Population (31 December 2010)
- • Total: 9,497
- • Density: 170/km^{2} (440/sq mi)
- Demonym: Guardiesi
- Time zone: UTC+1 (CET)
- • Summer (DST): UTC+2 (CEST)
- Postal code: 66016
- Dialing code: 0871
- Patron saint: Donatus of Arezzo
- Saint day: August 7
- Website: Official website

= Guardiagrele =

Guardiagrele (/it/; Abruzzese: La 'Uàrdije; Guardia Graelis) is a town and comune in the province of Chieti, part of the Abruzzo region of central Italy. It is in the foothills of the Maiella mountain at an elevation of around 576 m. Its population numbers about 10,000.

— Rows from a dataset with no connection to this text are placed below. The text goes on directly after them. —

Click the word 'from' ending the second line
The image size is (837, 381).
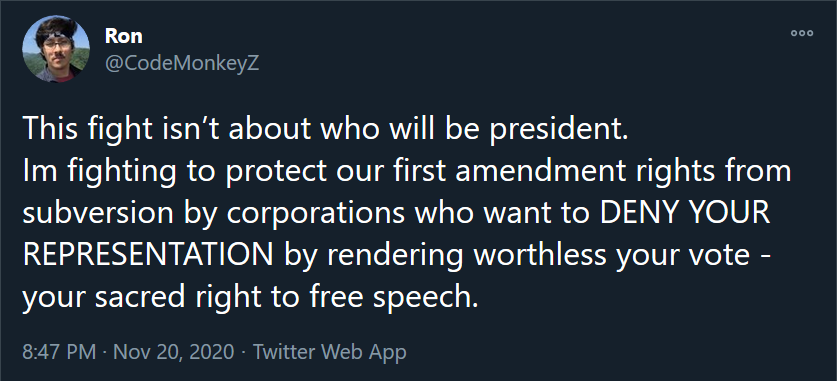(x=761, y=172)
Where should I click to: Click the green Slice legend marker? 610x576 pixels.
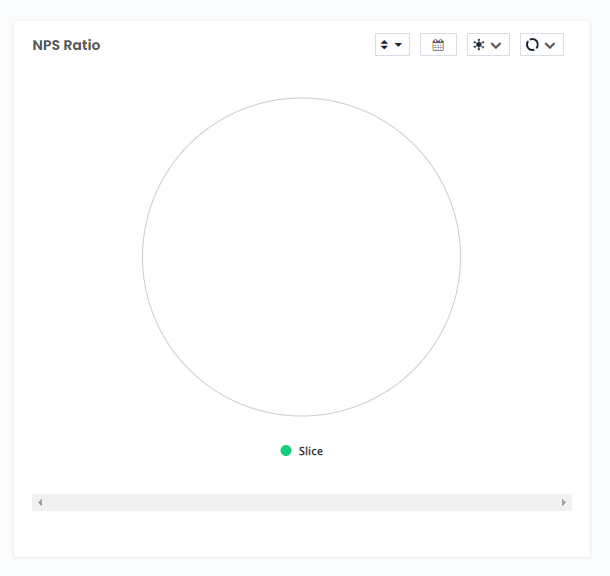click(286, 451)
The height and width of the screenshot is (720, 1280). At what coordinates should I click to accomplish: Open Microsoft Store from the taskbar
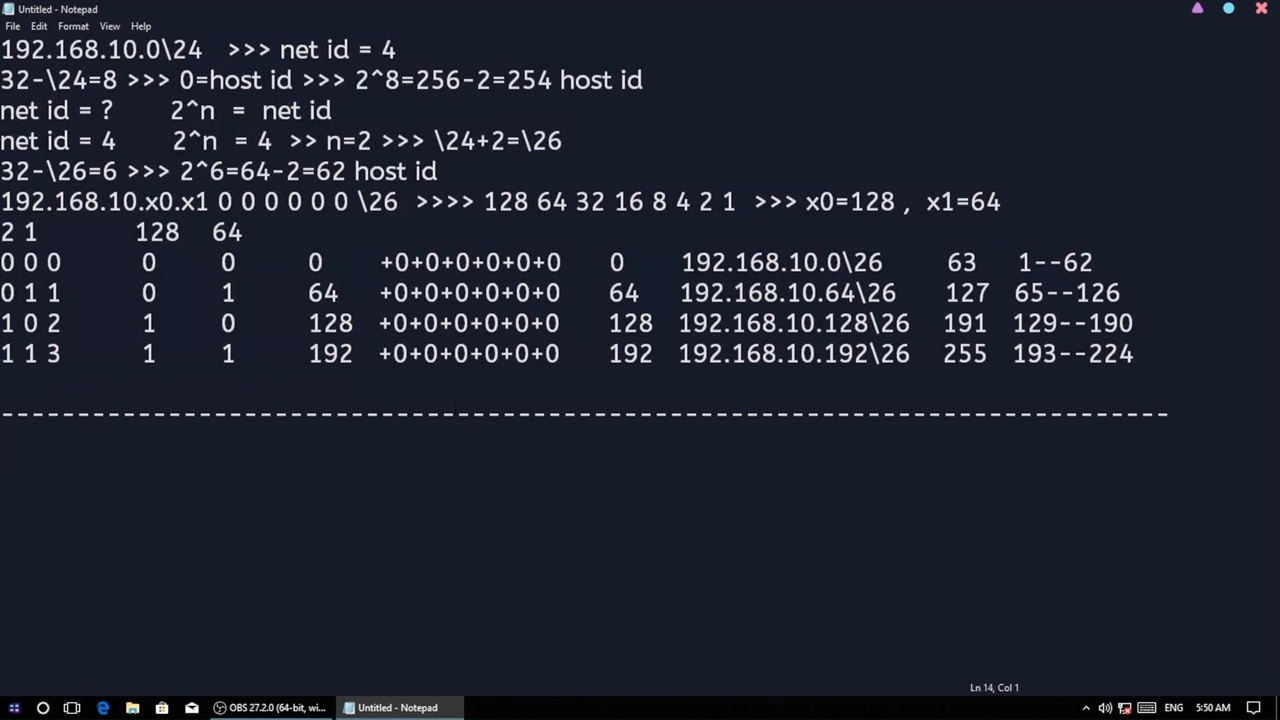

Commenting on the views of the mountains and valleys of the Maiella visible from some points in the town, the poet Gabriele d'Annunzio nicknamed Guardiagrele la terrazza d'Abruzzo ("Abruzzo's terrace").

Guardiagrele is the seat of the Maiella National Park, and is one of I Borghi più belli d'Italia ("The most beautiful villages of Italy"). It is a member of Cittaslow.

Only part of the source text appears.